• _What this exercise asks_:
1) Rewrite the paragraph in the article on Jewish-Christian relations that begins "At the pope's request in 1979" as a short bulleted list that keeps its main facts.
2) Transcribe the part of the article on Jewish-Christian relations that opens with the words containing "There are lovers" and closes with "Jews and Christians.".
3) Summarize the article on Jewish-Christian relations in two sentences.

Jewish-Christian relations in light of the Church

As someone who works in the field of Jewish- Christian relations I recently found myself with a meeting scheduled at a monastery in the Galilee.

THE FUNERAL of Cardinal Carlo Maria Martini 370 (photo credit: REUTERS)
THE FUNERAL of Cardinal Carlo Maria Martini 370
(photo credit: REUTERS)
As someone who works in the field of Jewish- Christian relations I recently found myself with a meeting scheduled at a monastery in the Galilee. This meeting just happened to come along at a time when my father was visiting from Canada, so I urged him to come along, to see the extraordinary design and architecture of the building and learn something about Christian life in Israel. My father was unsure, as a man with a healthy degree of skepticism toward religion generally, and some settled ideas about the Roman Catholic Church and the Jews.
Some of this is my own fault. Because of my own years of research and work, my father has become wellacquainted with evangelical- Jewish relations and Christian Zionism, and the efforts underway in that corner of the Christian world to develop better Jewish-Christian relations. As with my father, I find many Jews today to be surprised and deeply skeptical of about relations between the Roman Catholic Church and the Jews.
Increasingly there’s a tendency, particularly in Israel, to see Christian support for Israel, Christian efforts to combat anti-Semitism and Christian love for the Jews primarily through an evangelical, Christian Zionist lens. For many Jews, Roman Catholic priests taking Judaism seriously, celebrating Jewish holidays, honoring Torah and learning Hebrew is a shock.
I do not mean in any way to minimize the importance (and complexity) of evangelical Christian support for Israel and efforts in building better relations between Christians and Jews. But it would be a tragic mistake to forget the work underway in other expressions of Christianity.
There are lovers of Israel and the Jews to be found among all denominations, just as there are evangelical anti- Semites. It’s a mistake for Jews in Israel and abroad to narrow our Christian conversation partners, challengers and allies down to a single branch of Christianity.
The life and legacy of Cardinal Carlo Maria Martini is a case in point. His passions included the Bible, his beloved Jerusalem, and the possibilities for dialogue and peace between Jews and Christians.
CARLO MARIA Martini was born in Italy in 1927. In 1944 he entered the Society of Jesus in 1944 and he was ordained as a priest in 1952. Martini was an academic, with earned doctorates in theology and Scripture.
From 1962 he held the chair of Textual Criticism at the Pontifical Biblical Institute and went on to serve as rector from 1969-1978. There he encouraged Catholic students to come to Israel to study a program of Judaism, archaeology and Hebrew language.
At the pope’s request in 1979 he went on to serve as archbishop of Milan. Martini was ordained an archbishop in 1980 and elevated to cardinal in 1983. With his retirement in 2002, Martini returned to scriptural study and Jerusalem, moving to the Pontifical Biblical Institute until his declining health brought him back to Italy. He passed away after years of struggling with Parkinson’s, in 2012.

• _Provided information_:
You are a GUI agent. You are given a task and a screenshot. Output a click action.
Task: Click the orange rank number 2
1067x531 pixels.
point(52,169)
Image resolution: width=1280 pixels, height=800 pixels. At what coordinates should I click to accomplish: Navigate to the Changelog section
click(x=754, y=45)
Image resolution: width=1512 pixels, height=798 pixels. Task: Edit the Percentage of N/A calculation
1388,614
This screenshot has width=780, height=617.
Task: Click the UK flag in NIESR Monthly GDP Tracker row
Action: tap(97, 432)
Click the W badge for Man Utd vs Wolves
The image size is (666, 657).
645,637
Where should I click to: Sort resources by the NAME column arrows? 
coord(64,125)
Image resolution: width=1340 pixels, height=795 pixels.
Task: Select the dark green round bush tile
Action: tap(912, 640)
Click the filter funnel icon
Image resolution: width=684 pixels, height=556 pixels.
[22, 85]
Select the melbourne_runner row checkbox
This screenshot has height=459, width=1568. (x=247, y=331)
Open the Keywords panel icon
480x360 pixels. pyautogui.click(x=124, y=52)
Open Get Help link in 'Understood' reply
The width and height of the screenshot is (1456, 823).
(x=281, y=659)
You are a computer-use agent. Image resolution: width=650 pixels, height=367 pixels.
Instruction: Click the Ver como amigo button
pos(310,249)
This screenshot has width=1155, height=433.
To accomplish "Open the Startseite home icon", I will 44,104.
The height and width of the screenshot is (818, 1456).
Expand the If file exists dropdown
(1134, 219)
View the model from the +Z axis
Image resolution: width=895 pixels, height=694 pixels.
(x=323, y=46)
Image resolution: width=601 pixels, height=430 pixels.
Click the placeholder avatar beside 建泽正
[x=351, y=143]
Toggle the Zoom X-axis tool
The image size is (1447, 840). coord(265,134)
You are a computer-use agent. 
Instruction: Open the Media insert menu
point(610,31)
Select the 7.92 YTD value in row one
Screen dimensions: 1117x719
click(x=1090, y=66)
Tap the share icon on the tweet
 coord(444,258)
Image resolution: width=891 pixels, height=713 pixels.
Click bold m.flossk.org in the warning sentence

• _Responses to the tasks_:
1)
- In 1979, at the pope's request, Martini began serving as archbishop of Milan.
- He was ordained an archbishop in 1980 and elevated to cardinal in 1983.
- After retiring in 2002, he returned to scriptural study and Jerusalem and moved to the Pontifical Biblical Institute.
- Declining health brought him back to Italy, and he died in 2012 after years of struggling with Parkinson's.

2)
There are lovers of Israel and the Jews to be found among all denominations, just as there are evangelical anti- Semites. It’s a mistake for Jews in Israel and abroad to narrow our Christian conversation partners, challengers and allies down to a single branch of Christianity.
The life and legacy of Cardinal Carlo Maria Martini is a case in point. His passions included the Bible, his beloved Jerusalem, and the possibilities for dialogue and peace between Jews and Christians.

3) The author, who works in Jewish-Christian relations, observes that many Jews, particularly in Israel, see Christian support for Israel and the Jews mainly through an evangelical, Christian Zionist lens and are deeply skeptical about relations with the Roman Catholic Church. The author argues that Jews should not narrow their Christian conversation partners to a single branch of Christianity, pointing to Cardinal Carlo Maria Martini, whose passions included the Bible, Jerusalem and dialogue and peace between Jews and Christians.